> [TASK BRIEF]
Rewrite the entries below, swapping "breadcrumb" for "navigation trail" and leaving everything else unchanged.
═══
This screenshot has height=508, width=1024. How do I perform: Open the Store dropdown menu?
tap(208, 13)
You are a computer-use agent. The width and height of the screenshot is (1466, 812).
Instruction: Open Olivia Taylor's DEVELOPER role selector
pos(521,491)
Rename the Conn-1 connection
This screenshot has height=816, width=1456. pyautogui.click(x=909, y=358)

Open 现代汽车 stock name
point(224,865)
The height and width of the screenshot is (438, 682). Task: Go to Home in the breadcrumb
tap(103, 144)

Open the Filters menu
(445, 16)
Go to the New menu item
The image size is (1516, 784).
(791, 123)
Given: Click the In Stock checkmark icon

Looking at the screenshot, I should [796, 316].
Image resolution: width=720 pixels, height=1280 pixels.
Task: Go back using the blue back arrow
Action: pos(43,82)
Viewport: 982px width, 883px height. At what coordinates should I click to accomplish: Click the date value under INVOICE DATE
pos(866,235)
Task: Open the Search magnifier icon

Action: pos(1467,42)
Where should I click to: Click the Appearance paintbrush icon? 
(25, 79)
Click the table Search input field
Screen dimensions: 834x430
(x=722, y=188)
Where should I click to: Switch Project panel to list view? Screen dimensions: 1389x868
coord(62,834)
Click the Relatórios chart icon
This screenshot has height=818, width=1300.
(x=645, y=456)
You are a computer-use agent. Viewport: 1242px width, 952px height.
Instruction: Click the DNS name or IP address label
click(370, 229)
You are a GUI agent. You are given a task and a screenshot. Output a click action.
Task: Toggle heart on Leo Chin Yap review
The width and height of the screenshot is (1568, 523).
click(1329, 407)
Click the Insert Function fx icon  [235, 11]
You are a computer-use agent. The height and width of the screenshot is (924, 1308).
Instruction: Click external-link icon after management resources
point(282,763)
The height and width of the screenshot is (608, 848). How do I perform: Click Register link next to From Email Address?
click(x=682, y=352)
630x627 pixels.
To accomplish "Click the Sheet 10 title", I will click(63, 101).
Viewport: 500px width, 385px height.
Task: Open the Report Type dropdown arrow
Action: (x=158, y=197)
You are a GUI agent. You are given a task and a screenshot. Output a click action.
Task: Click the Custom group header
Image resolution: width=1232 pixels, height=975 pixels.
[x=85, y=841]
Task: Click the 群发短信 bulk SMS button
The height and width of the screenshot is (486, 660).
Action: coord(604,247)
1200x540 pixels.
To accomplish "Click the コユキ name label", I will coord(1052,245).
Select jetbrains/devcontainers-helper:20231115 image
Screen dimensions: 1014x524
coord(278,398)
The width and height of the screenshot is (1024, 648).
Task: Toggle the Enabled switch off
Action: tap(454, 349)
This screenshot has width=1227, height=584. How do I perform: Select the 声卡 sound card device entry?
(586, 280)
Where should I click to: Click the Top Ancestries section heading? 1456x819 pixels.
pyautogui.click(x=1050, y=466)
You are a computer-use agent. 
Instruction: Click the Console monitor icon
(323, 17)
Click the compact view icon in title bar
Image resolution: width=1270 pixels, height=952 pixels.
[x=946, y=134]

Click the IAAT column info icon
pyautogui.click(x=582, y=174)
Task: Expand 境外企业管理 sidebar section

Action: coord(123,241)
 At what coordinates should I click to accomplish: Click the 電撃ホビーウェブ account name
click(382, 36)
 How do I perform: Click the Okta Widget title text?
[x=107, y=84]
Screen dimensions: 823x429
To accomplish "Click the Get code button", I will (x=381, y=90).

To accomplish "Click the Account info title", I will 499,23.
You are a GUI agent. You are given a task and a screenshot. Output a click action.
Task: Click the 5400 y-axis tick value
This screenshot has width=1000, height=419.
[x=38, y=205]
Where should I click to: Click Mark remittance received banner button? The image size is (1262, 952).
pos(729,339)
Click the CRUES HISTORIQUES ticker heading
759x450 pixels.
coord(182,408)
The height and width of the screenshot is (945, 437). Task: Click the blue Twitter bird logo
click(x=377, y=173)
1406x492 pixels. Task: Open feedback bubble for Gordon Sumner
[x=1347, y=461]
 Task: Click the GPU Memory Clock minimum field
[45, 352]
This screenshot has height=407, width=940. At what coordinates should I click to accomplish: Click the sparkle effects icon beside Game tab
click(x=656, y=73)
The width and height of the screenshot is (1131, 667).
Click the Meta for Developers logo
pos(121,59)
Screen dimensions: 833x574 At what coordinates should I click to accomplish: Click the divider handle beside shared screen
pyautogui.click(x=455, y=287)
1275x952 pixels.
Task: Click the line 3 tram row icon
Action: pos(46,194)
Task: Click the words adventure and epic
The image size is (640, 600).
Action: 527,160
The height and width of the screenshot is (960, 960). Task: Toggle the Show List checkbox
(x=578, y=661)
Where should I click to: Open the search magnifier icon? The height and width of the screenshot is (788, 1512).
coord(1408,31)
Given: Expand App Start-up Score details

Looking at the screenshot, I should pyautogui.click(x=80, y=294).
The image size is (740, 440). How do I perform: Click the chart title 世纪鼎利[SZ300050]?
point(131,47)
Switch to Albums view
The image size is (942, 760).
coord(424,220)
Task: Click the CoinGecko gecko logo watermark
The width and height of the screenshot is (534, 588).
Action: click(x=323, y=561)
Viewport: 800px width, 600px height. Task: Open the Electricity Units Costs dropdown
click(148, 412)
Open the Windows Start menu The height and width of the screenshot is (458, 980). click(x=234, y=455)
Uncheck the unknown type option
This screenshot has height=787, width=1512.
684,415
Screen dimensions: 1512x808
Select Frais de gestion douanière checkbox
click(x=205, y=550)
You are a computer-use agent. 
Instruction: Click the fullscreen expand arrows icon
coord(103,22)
═══
> [WRITTEN RESPONSE]
This screenshot has height=508, width=1024. How do I perform: Open the Store dropdown menu?
tap(208, 13)
You are a computer-use agent. The width and height of the screenshot is (1466, 812).
Instruction: Open Olivia Taylor's DEVELOPER role selector
pos(521,491)
Rename the Conn-1 connection
This screenshot has height=816, width=1456. pyautogui.click(x=909, y=358)

Open 现代汽车 stock name
point(224,865)
The height and width of the screenshot is (438, 682). Task: Go to Home in the navigation trail
tap(103, 144)

Open the Filters menu
(445, 16)
Go to the New menu item
The image size is (1516, 784).
(791, 123)
Given: Click the In Stock checkmark icon

Looking at the screenshot, I should [796, 316].
Image resolution: width=720 pixels, height=1280 pixels.
Task: Go back using the blue back arrow
Action: pos(43,82)
Viewport: 982px width, 883px height. At what coordinates should I click to accomplish: Click the date value under INVOICE DATE
pos(866,235)
Task: Open the Search magnifier icon

Action: pos(1467,42)
Where should I click to: Click the Appearance paintbrush icon? 
(25, 79)
Click the table Search input field
Screen dimensions: 834x430
(x=722, y=188)
Where should I click to: Switch Project panel to list view? Screen dimensions: 1389x868
coord(62,834)
Click the Relatórios chart icon
This screenshot has height=818, width=1300.
(x=645, y=456)
You are a computer-use agent. Viewport: 1242px width, 952px height.
Instruction: Click the DNS name or IP address label
click(370, 229)
You are a GUI agent. You are given a task and a screenshot. Output a click action.
Task: Toggle heart on Leo Chin Yap review
The width and height of the screenshot is (1568, 523).
click(1329, 407)
Click the Insert Function fx icon  [235, 11]
You are a computer-use agent. The height and width of the screenshot is (924, 1308).
Instruction: Click external-link icon after management resources
point(282,763)
The height and width of the screenshot is (608, 848). How do I perform: Click Register link next to From Email Address?
click(x=682, y=352)
630x627 pixels.
To accomplish "Click the Sheet 10 title", I will click(63, 101).
Viewport: 500px width, 385px height.
Task: Open the Report Type dropdown arrow
Action: (x=158, y=197)
You are a GUI agent. You are given a task and a screenshot. Output a click action.
Task: Click the Custom group header
Image resolution: width=1232 pixels, height=975 pixels.
[x=85, y=841]
Task: Click the 群发短信 bulk SMS button
The height and width of the screenshot is (486, 660).
Action: coord(604,247)
1200x540 pixels.
To accomplish "Click the コユキ name label", I will coord(1052,245).
Select jetbrains/devcontainers-helper:20231115 image
Screen dimensions: 1014x524
coord(278,398)
The width and height of the screenshot is (1024, 648).
Task: Toggle the Enabled switch off
Action: tap(454, 349)
This screenshot has width=1227, height=584. How do I perform: Select the 声卡 sound card device entry?
(586, 280)
Where should I click to: Click the Top Ancestries section heading? 1456x819 pixels.
pyautogui.click(x=1050, y=466)
You are a computer-use agent. 
Instruction: Click the Console monitor icon
(323, 17)
Click the compact view icon in title bar
Image resolution: width=1270 pixels, height=952 pixels.
[x=946, y=134]

Click the IAAT column info icon
pyautogui.click(x=582, y=174)
Task: Expand 境外企业管理 sidebar section

Action: coord(123,241)
 At what coordinates should I click to accomplish: Click the 電撃ホビーウェブ account name
click(382, 36)
 How do I perform: Click the Okta Widget title text?
[x=107, y=84]
Screen dimensions: 823x429
To accomplish "Click the Get code button", I will (x=381, y=90).

To accomplish "Click the Account info title", I will 499,23.
You are a GUI agent. You are given a task and a screenshot. Output a click action.
Task: Click the 5400 y-axis tick value
This screenshot has width=1000, height=419.
[x=38, y=205]
Where should I click to: Click Mark remittance received banner button? The image size is (1262, 952).
pos(729,339)
Click the CRUES HISTORIQUES ticker heading
759x450 pixels.
coord(182,408)
The height and width of the screenshot is (945, 437). Task: Click the blue Twitter bird logo
click(x=377, y=173)
1406x492 pixels. Task: Open feedback bubble for Gordon Sumner
[x=1347, y=461]
 Task: Click the GPU Memory Clock minimum field
[45, 352]
This screenshot has height=407, width=940. At what coordinates should I click to accomplish: Click the sparkle effects icon beside Game tab
click(x=656, y=73)
The width and height of the screenshot is (1131, 667).
Click the Meta for Developers logo
pos(121,59)
Screen dimensions: 833x574 At what coordinates should I click to accomplish: Click the divider handle beside shared screen
pyautogui.click(x=455, y=287)
1275x952 pixels.
Task: Click the line 3 tram row icon
Action: pos(46,194)
Task: Click the words adventure and epic
The image size is (640, 600).
Action: 527,160
The height and width of the screenshot is (960, 960). Task: Toggle the Show List checkbox
(x=578, y=661)
Where should I click to: Open the search magnifier icon? The height and width of the screenshot is (788, 1512).
coord(1408,31)
Given: Expand App Start-up Score details

Looking at the screenshot, I should pyautogui.click(x=80, y=294).
The image size is (740, 440). How do I perform: Click the chart title 世纪鼎利[SZ300050]?
point(131,47)
Switch to Albums view
The image size is (942, 760).
coord(424,220)
Task: Click the CoinGecko gecko logo watermark
The width and height of the screenshot is (534, 588).
Action: click(x=323, y=561)
Viewport: 800px width, 600px height. Task: Open the Electricity Units Costs dropdown
click(148, 412)
Open the Windows Start menu The height and width of the screenshot is (458, 980). click(x=234, y=455)
Uncheck the unknown type option
This screenshot has height=787, width=1512.
684,415
Screen dimensions: 1512x808
Select Frais de gestion douanière checkbox
click(x=205, y=550)
You are a computer-use agent. 
Instruction: Click the fullscreen expand arrows icon
coord(103,22)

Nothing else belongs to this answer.